▶ **PROBLEM REQUIREMENTS**
The answer must be a single number: the count of lines in these records that hold "Image".

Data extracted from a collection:
════

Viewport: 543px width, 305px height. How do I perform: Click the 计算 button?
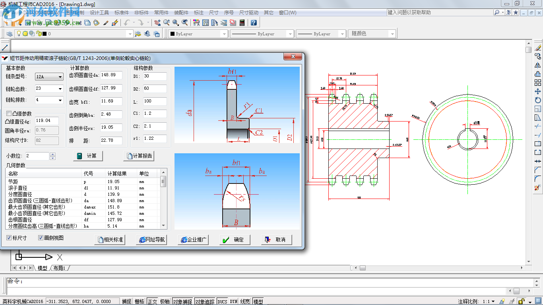click(x=88, y=156)
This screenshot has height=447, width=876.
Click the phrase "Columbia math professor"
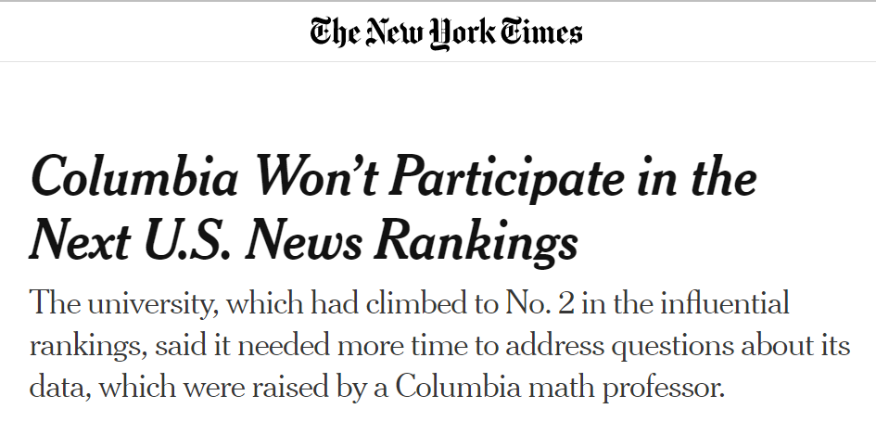point(560,388)
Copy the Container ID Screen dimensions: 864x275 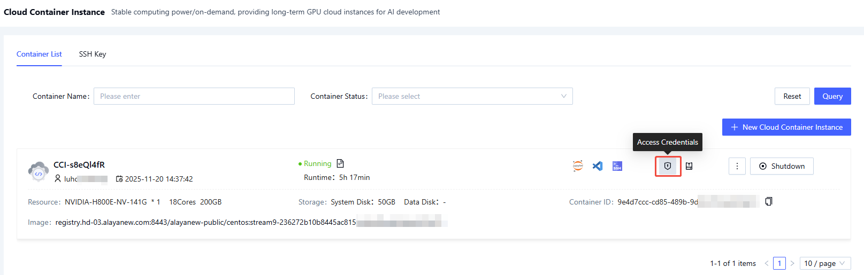pos(769,201)
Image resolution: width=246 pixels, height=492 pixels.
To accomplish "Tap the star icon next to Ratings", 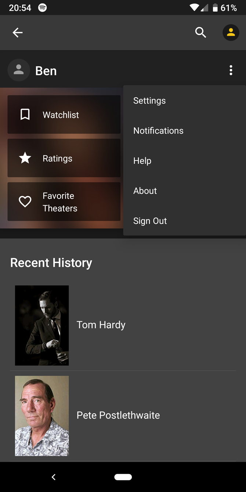I will coord(25,158).
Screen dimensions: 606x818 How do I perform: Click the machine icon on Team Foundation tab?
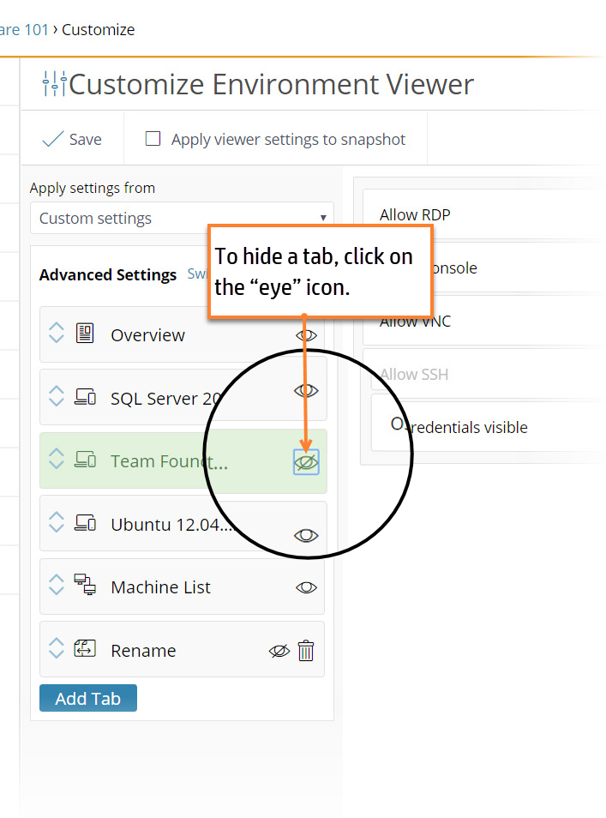point(87,460)
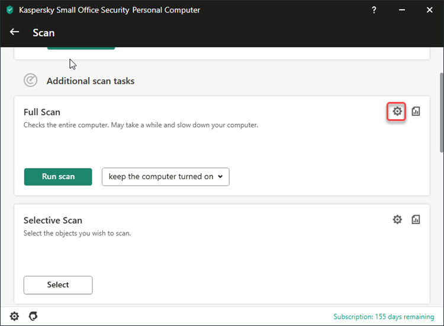The height and width of the screenshot is (326, 444).
Task: Click the Selective Scan heading
Action: point(53,220)
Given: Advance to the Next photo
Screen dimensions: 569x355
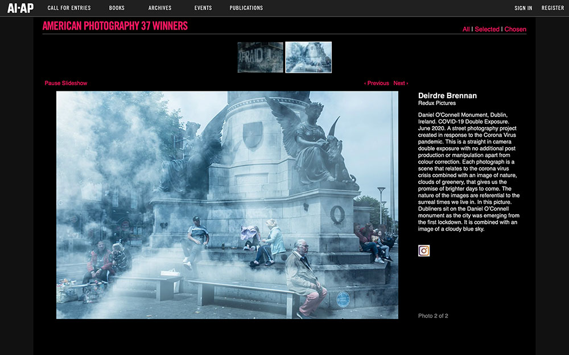Looking at the screenshot, I should tap(401, 83).
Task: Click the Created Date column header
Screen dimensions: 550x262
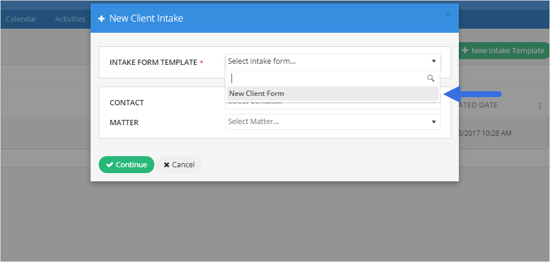Action: click(x=478, y=105)
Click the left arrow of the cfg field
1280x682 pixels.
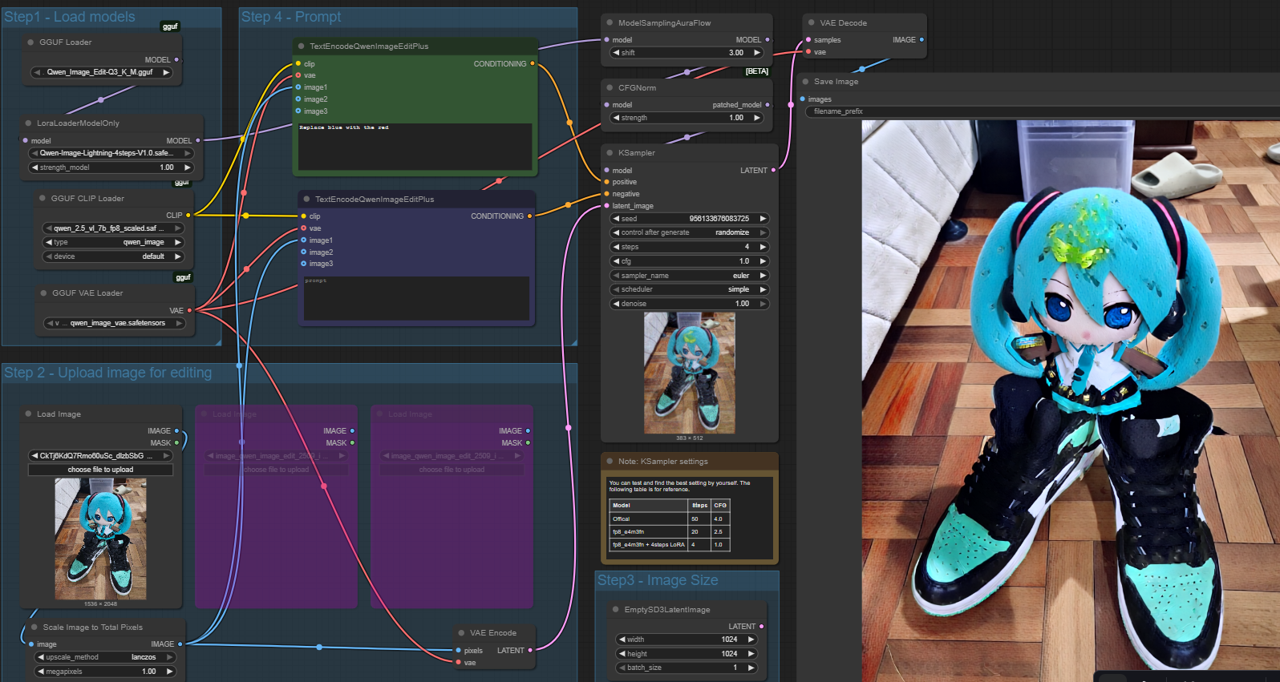click(x=616, y=261)
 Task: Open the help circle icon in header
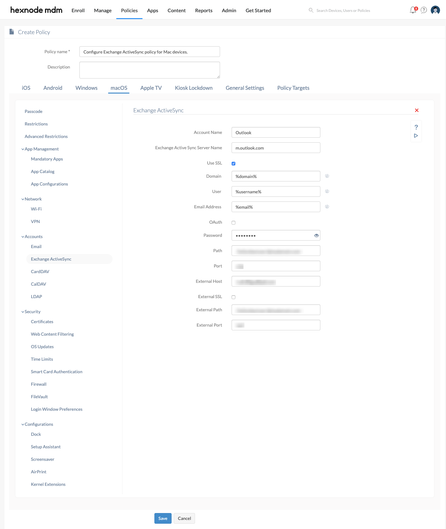(424, 10)

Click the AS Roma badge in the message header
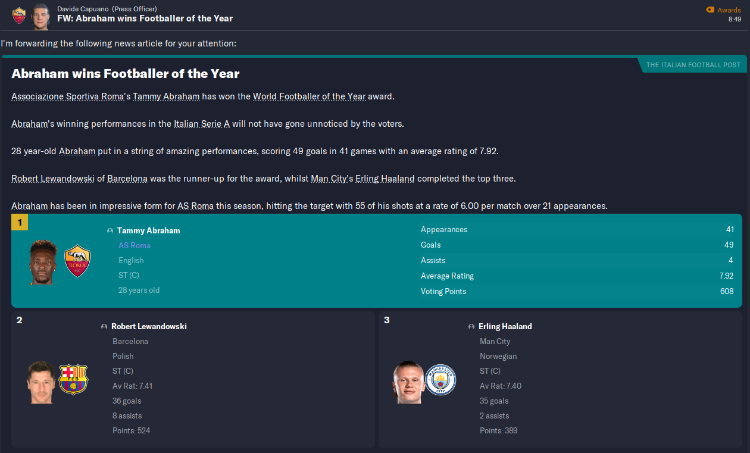(19, 15)
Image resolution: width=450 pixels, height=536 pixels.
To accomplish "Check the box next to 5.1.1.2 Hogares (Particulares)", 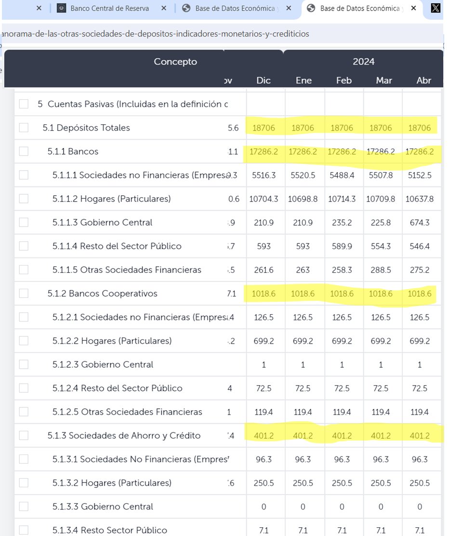I will [x=23, y=199].
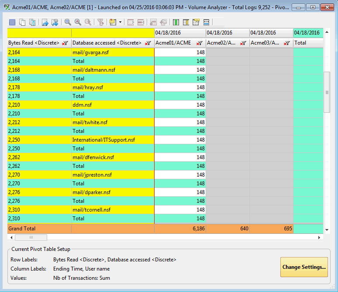Select the International/ITSupport.nsf entry
338x292 pixels.
[x=103, y=140]
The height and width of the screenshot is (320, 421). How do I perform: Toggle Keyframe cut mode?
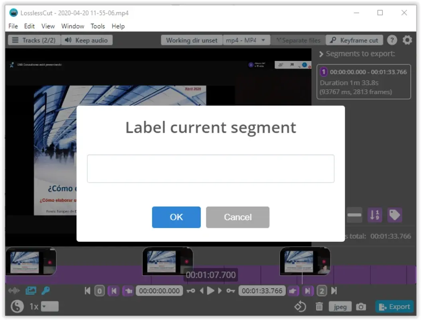click(x=354, y=40)
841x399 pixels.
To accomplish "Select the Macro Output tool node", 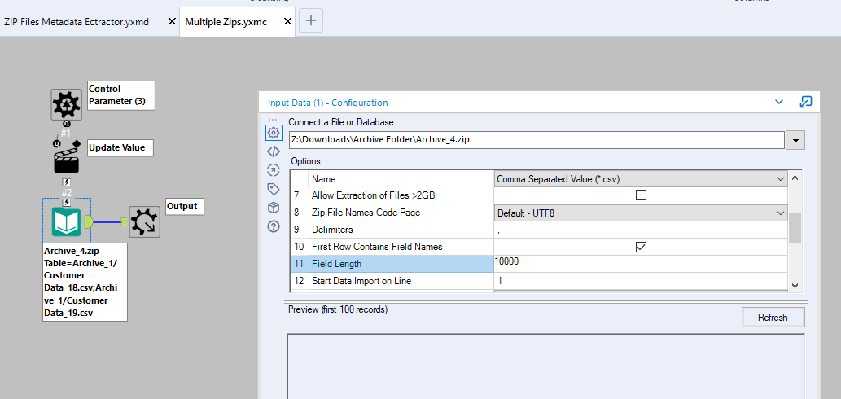I will (x=144, y=221).
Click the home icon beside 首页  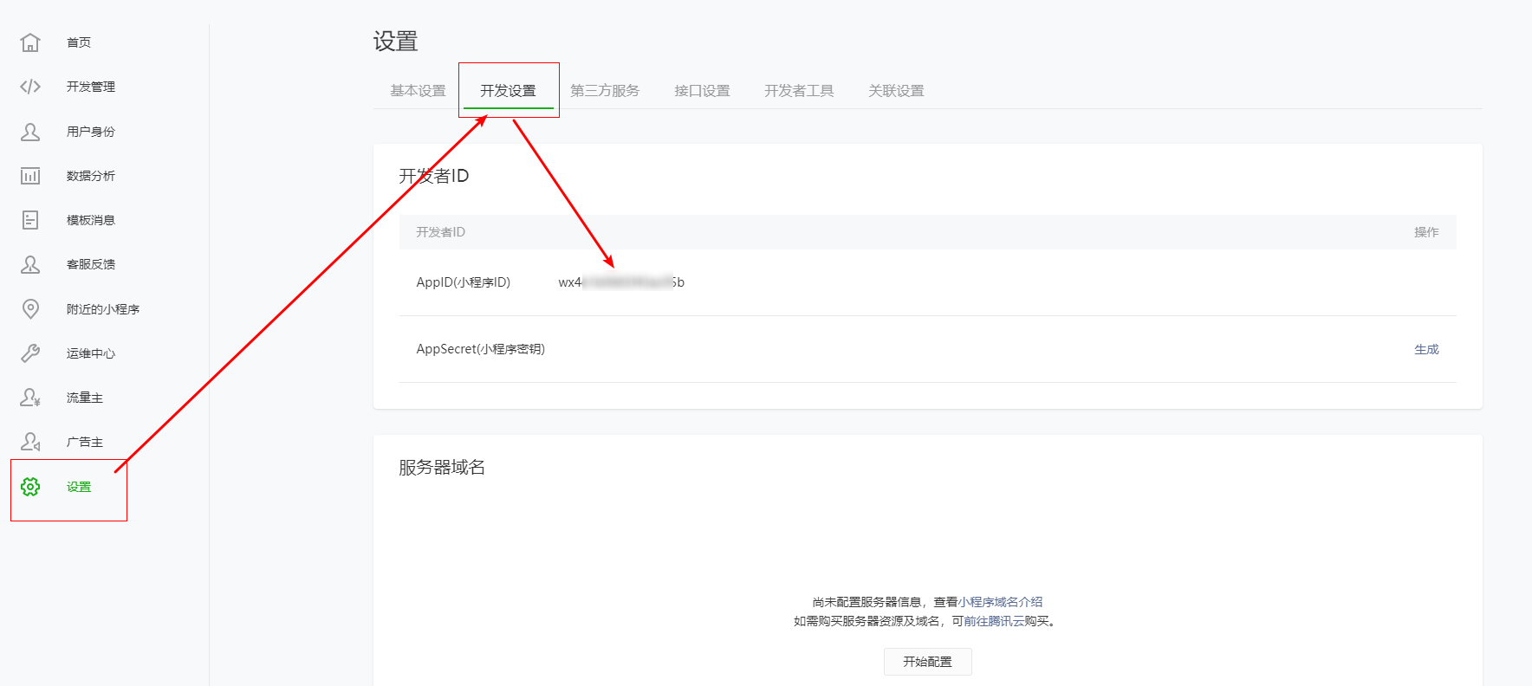pyautogui.click(x=30, y=42)
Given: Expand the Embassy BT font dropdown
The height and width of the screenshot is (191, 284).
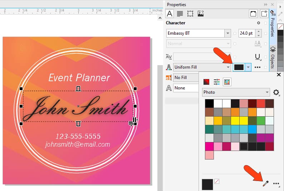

════

▶ **TASK SOLUTION**
2